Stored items
=====

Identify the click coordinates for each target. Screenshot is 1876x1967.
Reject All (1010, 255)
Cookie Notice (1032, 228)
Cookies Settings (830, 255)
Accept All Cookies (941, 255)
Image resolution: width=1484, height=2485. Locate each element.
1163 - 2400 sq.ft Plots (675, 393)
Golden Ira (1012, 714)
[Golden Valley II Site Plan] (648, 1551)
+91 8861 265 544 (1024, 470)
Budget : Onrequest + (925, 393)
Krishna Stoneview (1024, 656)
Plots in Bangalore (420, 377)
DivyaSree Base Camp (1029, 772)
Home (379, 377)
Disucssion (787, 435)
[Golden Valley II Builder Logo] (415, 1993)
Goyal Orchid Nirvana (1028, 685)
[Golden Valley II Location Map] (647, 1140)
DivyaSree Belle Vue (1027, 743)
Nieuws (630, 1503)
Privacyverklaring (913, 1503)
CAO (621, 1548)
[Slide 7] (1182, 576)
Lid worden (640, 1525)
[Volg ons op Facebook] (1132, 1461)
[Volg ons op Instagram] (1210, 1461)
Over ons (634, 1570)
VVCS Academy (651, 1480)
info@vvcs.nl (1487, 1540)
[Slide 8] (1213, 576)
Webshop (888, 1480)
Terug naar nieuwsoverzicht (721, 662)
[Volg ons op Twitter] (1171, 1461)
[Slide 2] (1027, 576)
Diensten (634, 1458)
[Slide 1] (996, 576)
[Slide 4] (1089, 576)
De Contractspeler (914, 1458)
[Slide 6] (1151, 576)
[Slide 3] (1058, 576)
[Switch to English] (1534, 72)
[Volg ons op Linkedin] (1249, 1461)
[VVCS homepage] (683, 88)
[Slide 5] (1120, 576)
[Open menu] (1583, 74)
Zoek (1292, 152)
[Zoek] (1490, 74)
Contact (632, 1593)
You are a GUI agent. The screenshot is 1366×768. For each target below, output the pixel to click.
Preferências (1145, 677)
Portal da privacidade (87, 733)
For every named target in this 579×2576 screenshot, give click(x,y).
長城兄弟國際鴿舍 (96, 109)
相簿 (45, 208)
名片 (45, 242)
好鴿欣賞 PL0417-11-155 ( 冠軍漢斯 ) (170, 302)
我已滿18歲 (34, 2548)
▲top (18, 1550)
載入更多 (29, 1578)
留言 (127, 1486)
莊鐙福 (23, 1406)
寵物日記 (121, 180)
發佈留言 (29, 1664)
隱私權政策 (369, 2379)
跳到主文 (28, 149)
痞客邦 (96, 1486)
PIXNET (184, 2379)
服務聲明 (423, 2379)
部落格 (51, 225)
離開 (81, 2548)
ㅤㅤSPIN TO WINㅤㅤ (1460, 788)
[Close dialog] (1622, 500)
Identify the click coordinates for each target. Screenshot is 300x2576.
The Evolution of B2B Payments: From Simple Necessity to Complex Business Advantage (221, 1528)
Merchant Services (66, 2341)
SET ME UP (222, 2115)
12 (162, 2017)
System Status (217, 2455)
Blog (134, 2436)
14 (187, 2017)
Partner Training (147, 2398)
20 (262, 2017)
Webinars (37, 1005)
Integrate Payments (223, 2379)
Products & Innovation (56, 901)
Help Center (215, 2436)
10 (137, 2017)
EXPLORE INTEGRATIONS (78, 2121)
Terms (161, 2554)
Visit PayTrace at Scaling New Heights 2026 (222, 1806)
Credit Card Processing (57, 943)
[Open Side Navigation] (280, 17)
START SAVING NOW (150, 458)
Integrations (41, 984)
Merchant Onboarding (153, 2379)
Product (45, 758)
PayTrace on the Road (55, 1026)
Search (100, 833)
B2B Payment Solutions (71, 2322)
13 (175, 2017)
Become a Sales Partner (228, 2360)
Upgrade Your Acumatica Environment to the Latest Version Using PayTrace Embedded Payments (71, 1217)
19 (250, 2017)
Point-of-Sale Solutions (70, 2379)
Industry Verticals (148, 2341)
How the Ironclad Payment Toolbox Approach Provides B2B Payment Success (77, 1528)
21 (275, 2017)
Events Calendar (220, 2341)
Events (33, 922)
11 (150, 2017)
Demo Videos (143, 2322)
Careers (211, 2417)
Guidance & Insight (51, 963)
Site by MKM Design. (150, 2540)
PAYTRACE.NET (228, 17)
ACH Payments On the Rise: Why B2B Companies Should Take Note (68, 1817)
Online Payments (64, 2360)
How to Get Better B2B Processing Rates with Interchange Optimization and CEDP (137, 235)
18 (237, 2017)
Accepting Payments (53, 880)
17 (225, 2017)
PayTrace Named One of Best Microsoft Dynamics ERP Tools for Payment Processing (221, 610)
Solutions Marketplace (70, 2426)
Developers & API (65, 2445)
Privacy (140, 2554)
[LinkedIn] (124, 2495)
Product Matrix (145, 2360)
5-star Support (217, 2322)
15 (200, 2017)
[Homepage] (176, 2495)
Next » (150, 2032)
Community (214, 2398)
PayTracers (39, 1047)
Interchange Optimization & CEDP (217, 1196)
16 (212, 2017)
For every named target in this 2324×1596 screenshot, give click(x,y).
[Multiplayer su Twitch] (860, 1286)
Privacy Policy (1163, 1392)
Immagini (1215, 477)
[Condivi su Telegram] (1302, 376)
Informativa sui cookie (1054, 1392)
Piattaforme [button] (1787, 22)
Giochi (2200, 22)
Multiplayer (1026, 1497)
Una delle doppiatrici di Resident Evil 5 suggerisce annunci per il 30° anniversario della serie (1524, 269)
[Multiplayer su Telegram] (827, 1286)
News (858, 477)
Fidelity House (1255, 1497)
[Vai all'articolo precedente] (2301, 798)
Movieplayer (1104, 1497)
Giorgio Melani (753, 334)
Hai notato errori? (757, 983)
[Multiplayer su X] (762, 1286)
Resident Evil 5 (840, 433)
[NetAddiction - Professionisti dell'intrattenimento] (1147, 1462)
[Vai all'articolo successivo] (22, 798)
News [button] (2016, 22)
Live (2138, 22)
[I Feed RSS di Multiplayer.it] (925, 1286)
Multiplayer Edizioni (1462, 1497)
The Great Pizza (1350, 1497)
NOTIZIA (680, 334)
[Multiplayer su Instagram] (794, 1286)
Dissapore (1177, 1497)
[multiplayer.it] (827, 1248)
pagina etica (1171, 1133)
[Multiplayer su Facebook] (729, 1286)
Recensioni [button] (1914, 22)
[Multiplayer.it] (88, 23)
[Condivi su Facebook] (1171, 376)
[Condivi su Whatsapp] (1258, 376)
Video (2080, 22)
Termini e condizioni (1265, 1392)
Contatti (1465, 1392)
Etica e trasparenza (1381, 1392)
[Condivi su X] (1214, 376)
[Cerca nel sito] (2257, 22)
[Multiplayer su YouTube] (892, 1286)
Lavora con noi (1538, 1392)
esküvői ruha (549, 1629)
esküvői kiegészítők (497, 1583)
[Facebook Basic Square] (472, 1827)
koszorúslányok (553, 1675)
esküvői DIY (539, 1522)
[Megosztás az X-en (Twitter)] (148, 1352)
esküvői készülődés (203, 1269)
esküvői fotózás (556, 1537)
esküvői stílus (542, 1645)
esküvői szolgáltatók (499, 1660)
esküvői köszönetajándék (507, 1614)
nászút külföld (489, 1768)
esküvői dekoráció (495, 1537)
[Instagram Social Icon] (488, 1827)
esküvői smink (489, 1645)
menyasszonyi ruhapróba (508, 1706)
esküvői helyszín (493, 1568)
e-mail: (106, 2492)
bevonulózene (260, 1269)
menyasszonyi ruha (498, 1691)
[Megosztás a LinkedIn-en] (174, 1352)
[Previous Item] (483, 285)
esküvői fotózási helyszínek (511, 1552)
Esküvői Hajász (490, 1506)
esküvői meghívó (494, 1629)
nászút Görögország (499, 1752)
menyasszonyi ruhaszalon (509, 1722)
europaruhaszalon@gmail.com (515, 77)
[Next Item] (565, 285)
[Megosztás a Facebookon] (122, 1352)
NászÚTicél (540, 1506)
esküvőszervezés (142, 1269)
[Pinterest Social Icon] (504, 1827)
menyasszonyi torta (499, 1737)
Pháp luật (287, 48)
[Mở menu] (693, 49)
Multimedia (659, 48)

=====

The response must consist solely of the lines from the top of the records through the line holding "Golden Ira (1012, 714)", copied word for word.

Identify the click coordinates for each target. Screenshot is 1876x1967.
Reject All (1010, 255)
Cookie Notice (1032, 228)
Cookies Settings (830, 255)
Accept All Cookies (941, 255)
Image resolution: width=1484, height=2485. Locate each element.
1163 - 2400 sq.ft Plots (675, 393)
Golden Ira (1012, 714)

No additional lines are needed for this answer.